Historias del uso sexista del lenguaje se podrían contar innumerables, diariamente; han decidido ellos, representantes del patriarcado, que el masculino nos englobe a las mujeres, que no les gusta el desdoblamiento, ni el lenguaje inclusivo, ni nada que les reste poder, porque detrás de estas polémicas con el lenguaje, que a muchos, -y algunas muchas-, les lleva a rasgarse las vestiduras cuando se nombra el miembro, por ejemplo, para llamarlo "miembra", -¡con el miembro (viril) hemos topado!-, pero la realidad es tozuda, las leyes se modifican, la RAE, muy lentamente, va cambiando y las feministas no paramos, ni pararemos, porque sabemos "que lo que no se nombra no existe" y somos, nada más y nada menos, la mitad de la población y no un colectivo más.
Escribo esto, a propósito de lo ocurrido recientemente con el cambio de denominación del Colegio de Abogados de Sevilla, que pretendiendo adaptar la denominación a lo que dice el Estatuto General de la Abogacía, otras muchas leyes y, sobre todo, el sentido común, se proponía su denominación como Colegio Oficial de la Abogacía, algo que, por otra parte, lo hacen ya la mayoría de los Colegios de España.
En Sevilla, el pasado 25 de julio se celebró una junta general extraordinaria para, entre otros asuntos, hacer el cambio legal obligatorio de la denominación; el primer error fue votar lo que no era susceptible de votación, porque va en contra de la legislación vigente, pero lo más triste fue el debate que provocaron quienes, dirigidos por "el adalid" de los abogados, el Decano emérito, José Joaquín Gallardo, que cual Cid Campeador, defendió mantener el nombre que el Colegio ha tenido desde hace tres siglos y, por tanto, no debía cambiarse, amén de argumentar con eso tan machista de que las abogadas no han sido nunca discriminadas en el Colegio por esa histórica denominación.

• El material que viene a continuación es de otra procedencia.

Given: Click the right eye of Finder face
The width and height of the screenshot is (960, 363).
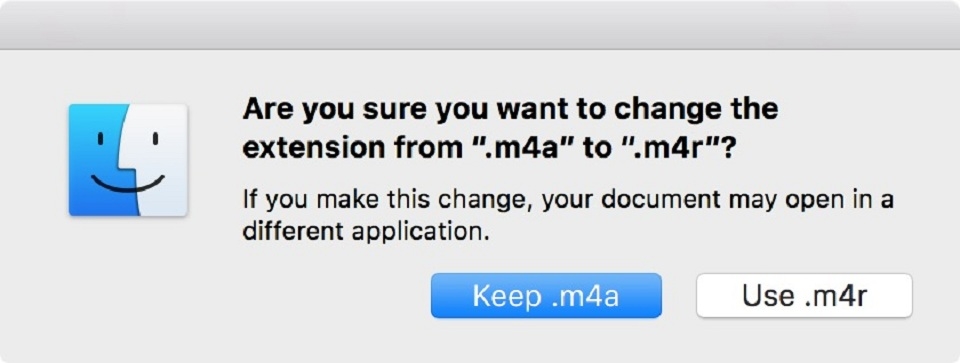Looking at the screenshot, I should point(155,139).
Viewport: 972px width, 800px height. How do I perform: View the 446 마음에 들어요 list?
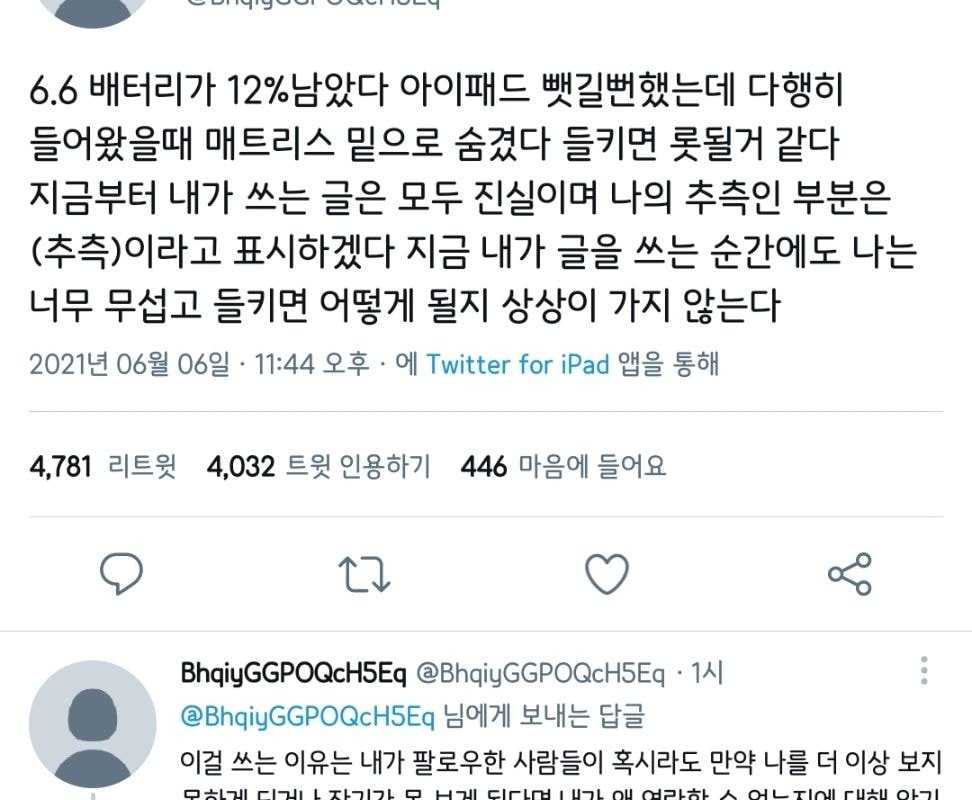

Frente a él, con valor y energía, una abogada, María Jesús Correa, sostuvo que el cambio de denominación no había que votarlo, porque estaban obligados a cambiarlo ya que así lo mandata el ordenamiento jurídico, específicamente el Estatuto General de la Abogacía, a lo que los partidarios de la denominación histórica replicaban que no era un mandato, sino solo una recomendación. Se votó, a mano alzada, y ganaron los defensores de las "esencias" y Sevilla se queda, de momento, con un Colegio Oficial de Abogados, en contra, sobre todo, del sentido común.
Como ha escrito la abogada Amparo Díaz: "Pues bueno, nos cuesta, pero ahí vamos. Porque usar lenguaje no sexista -de momento- cansa, pero más cansa, y además destroza, la desigualdad y la injusticia el lenguaje machista".
El acuerdo ha sido recurrido y lo ganaremos las mujeres, porque es de justicia, pero el importante Colegio profesional de Sevilla ha dado un triste y lamentable espectáculo, aunque sabemos que pronto se llamará como debe ser: Colegio Oficial de la Abogacía.